Predictive Analytics: What Is It and How Can It Help the Federal Government?Nhung Mai
Powerful data analytics tools can help agencies save money and make more informed decisions.
Predictive analytics tools allow the government to get ahead of problems before they waste money, harm IT systems or cost lives. Such data analytics platforms can provide agency leaders, IT leaders, and analysts with actionable insights they can use to enhance their missions, improve their cybersecurity, save money on maintenance costs and generally make more informed decisions.
Agencies can also take advantage of open data to glean insights for and from one another, or open up data to the public and give them the opportunity to do the same.
“From spotting fraud to combatting the opioid epidemic, an ounce of prevention really is worth a pound of cure — especially in government,” Deloitte notes in a report on predictive analytics in government. “Predictive analytics is now being applied in a wide range of areas including defense, security, health care, and human services, among others.”
What Is Predictive Analytics?
For years, federal agencies employed traditional statistical analytics software (SAS) to build predictive models, but those workers were usually sequestered into back rooms without access to policymakers, notes Andrew Churchill, vice president of federal sales at analytics firm Qlik. “But now data science is in vogue and it’s the cool job,” he says.
The most basic way to understand predictive analytics is to ask, “How do I take what I can clearly see is happening and begin to, through trained models, describe what will happen based on the variables that we are feeding the machine?” Churchill says.
Mohan Rajagopalan, senior director of product management at Splunk, notes that predictive analytics involves the ability to aggregate data from a variety of sources and then predict future trends, behaviors and events based on that data. That can include identifying anomalies in data logs and predicting failures in data centers or machines on the agency’s network.
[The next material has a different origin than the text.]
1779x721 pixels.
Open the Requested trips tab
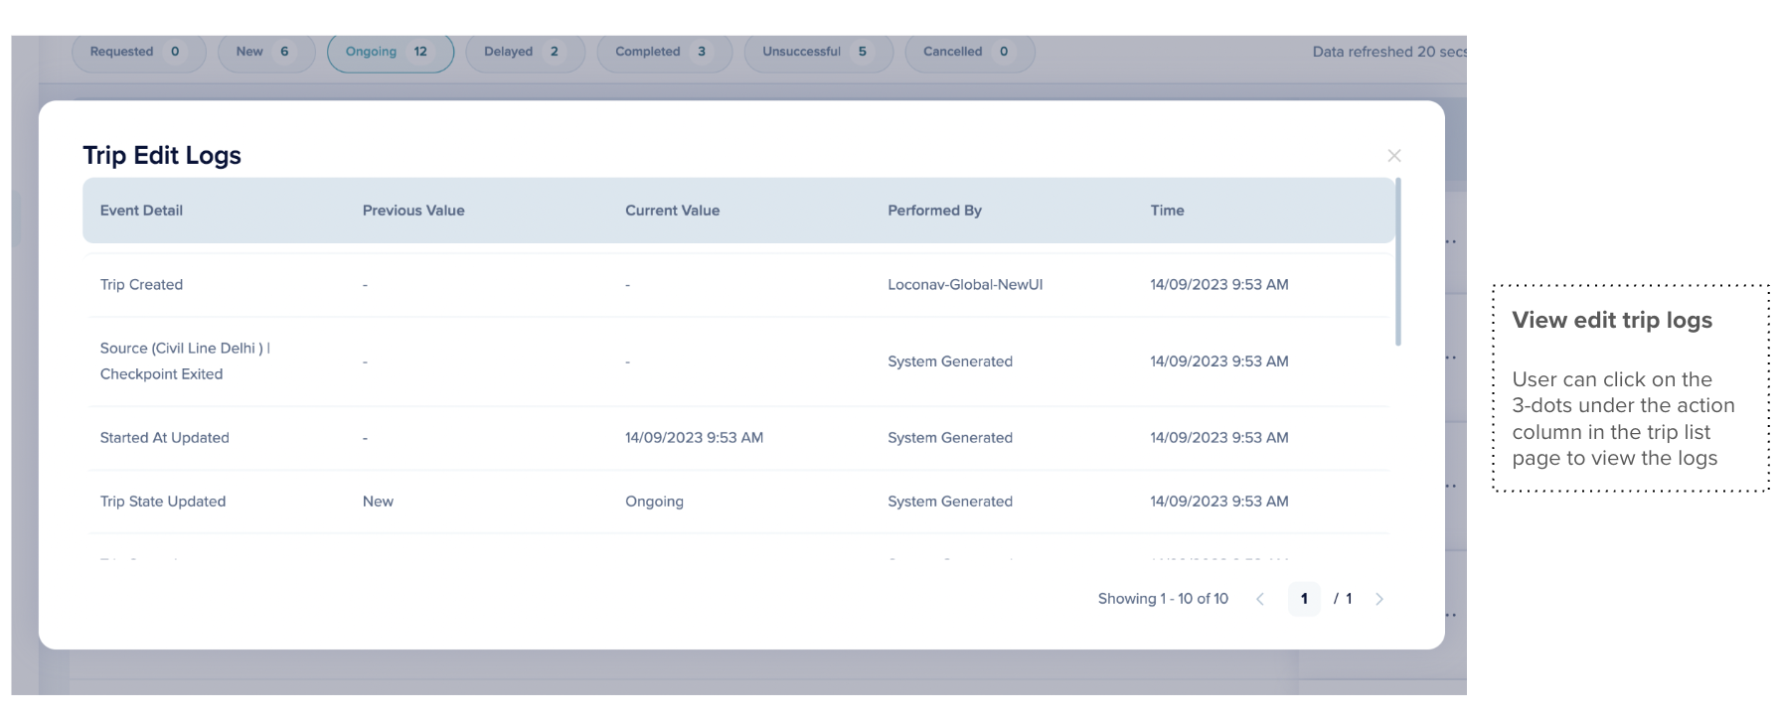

It can also be used to forecast revenues, understand buying behaviors and predict demand for certain services.
“The outcome of predictive analytics is the prediction of future behaviors,” Rajagopalan says.
Adilson Jardim, area vice president for public sector sales engineering at Splunk, says that predictive analytics exists on a spectrum. On one end is basic statistical or mathematical models that can be used to predict trends, such as the average of a certain type of behavior. On the other end are more advanced forms of predictive analytics that involve the use of machine learning, in which data models are asked to infer different predictive capabilities, Jardim says.
Some customers are ingesting up to 5 petabytes of data per day, and that data can be used to not only understand what has happened but what could or is likely to happen, he says.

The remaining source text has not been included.